IV municipio, sotto inchiesta il presidente

Claudia Passa

La sprecopoli capitolina arriva in Procura. A un anno dall’inchiesta del Giornale sulle «spese allegre» degli enti locali, un avviso di garanzia ha raggiunto Benvenuto Salducco, presidente del IV municipio, per una vicenda legata alla fuga di gas che nel 2001 costò la vita a sette abitanti di via Ventotene.
Il fascicolo del pm Angelantonio Racanelli si rifà proprio alla commemorazione organizzata nel primo anniversario della tragedia - per la quale il Campidoglio aveva sborsato 30mila euro - finita poi in un nulla di fatto ma con un violento strascico di polemiche, culminate in interrogazioni a raffica, nell’inchiesta del Giornale, in una denuncia alla procura e dunque nell’avviso di garanzia. Per due ipotesi di reato il pm - che inizialmente aveva indagato anche una funzionaria - ha proceduto per l’archiviazione, ma per Salducco è rimasta l’accusa di falso ideologico in atto pubblico. A far discutere in Procura e in municipio non solo il programma «giocoso» della commemorazione, non solo l’infelice slogan («un fine settimana tutto da vivere»), ma soprattutto le modalità con cui una ditta era stata chiamata ad occuparsi dell’organizzazione dell’evento. Dopo l’incentivo del Campidoglio, infatti, Salducco aveva fatto presente in una direttiva d’aver contattato la ditta in questione, definita «una società specializzata nel settore, ed accreditata presso il Comune in quanto ha organizzato altre manifestazioni per conto di altri uffici dell’amministrazione».

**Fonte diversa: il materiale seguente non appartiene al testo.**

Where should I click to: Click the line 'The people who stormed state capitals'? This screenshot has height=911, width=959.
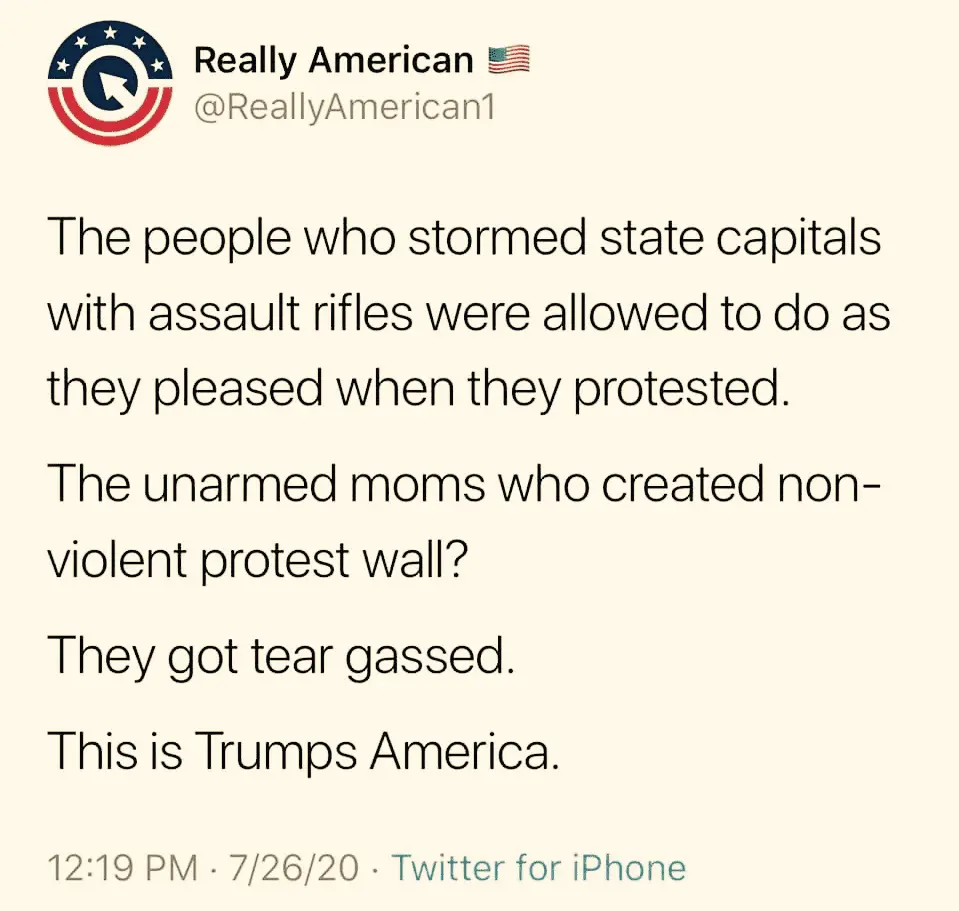[465, 241]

Nessun bando pubblico, dunque. Non solo: ad alimentare i dubbi confluiti nell’interrogazione presentata in municipio da Fabrizio Bevilacqua (di cui non s’è saputo più nulla) e ripresa in Comune da Bruno Prestagiovanni (An), la notizia che la società era stata costituita appena sei mesi prima. Presi a verbale dalla squadra di Polizia giudiziaria, i protagonisti si sarebbero contraddetti su più punti. Il titolare della società avrebbe dichiarato d’esser stato contattato dai vertici del municipio, ma ancora ieri Salducco dichiarava al Giornale che «per le piccole cifre c’è la possibilità di affidamento diretto (in questo caso discusso anche in Giunta come si rileva da un verbale che gli inquirenti avrebbero trovato assai interessante, ndr), io mi sono limitato a chiedere se era possibile dare l’incarico a quella società, che era l’unica che s’era fatta avanti». Ma se non c’era un bando come poteva farsi avanti? Salducco si dice tranquillo, spiega che «col nuovo codice l’avviso di garanzia non è più quello di una volta. Non ho fatto nulla di male, sono stato interrogato come altri da un funzionario di polizia e tutto è stato chiarito. E poi - chiosa - quando ho avuto sentore che la manifestazione non stava funzionando ho bloccato tutto».
Comunque vada a finire, va detto che sul fronte politico sul IV municipio s’addensano le nubi. «Alla legge penserà la magistratura - spiega Bevilacqua -, quello che noi non potremo dimenticare è che per commemorare una tragedia il municipio abbia pensato di organizzare una festa». Un periodo nero, insomma. Anche perché proprio ieri il presidente provinciale di An, Vincenzo Piso, assieme al consigliere provinciale Bruno Petrella e ai rappresentanti di An in municipio hanno reso nota una lunga litania di problemi che affliggono il territorio, un cahier des doléances che al primo posto vede la linea 90 express, le conseguenze urbanistiche dell’apertura dell’Ikea, l’invasione di extracomunitari, fino alle disfunzioni nei servizi sociali, alla mancanza di una progettualità in materia di traffico e a metodi di governo giudicati «poco democratici». Una sommatoria di problemi che Piso non ha esitato a definire «un campione di tutto ciò che in questa città non funziona».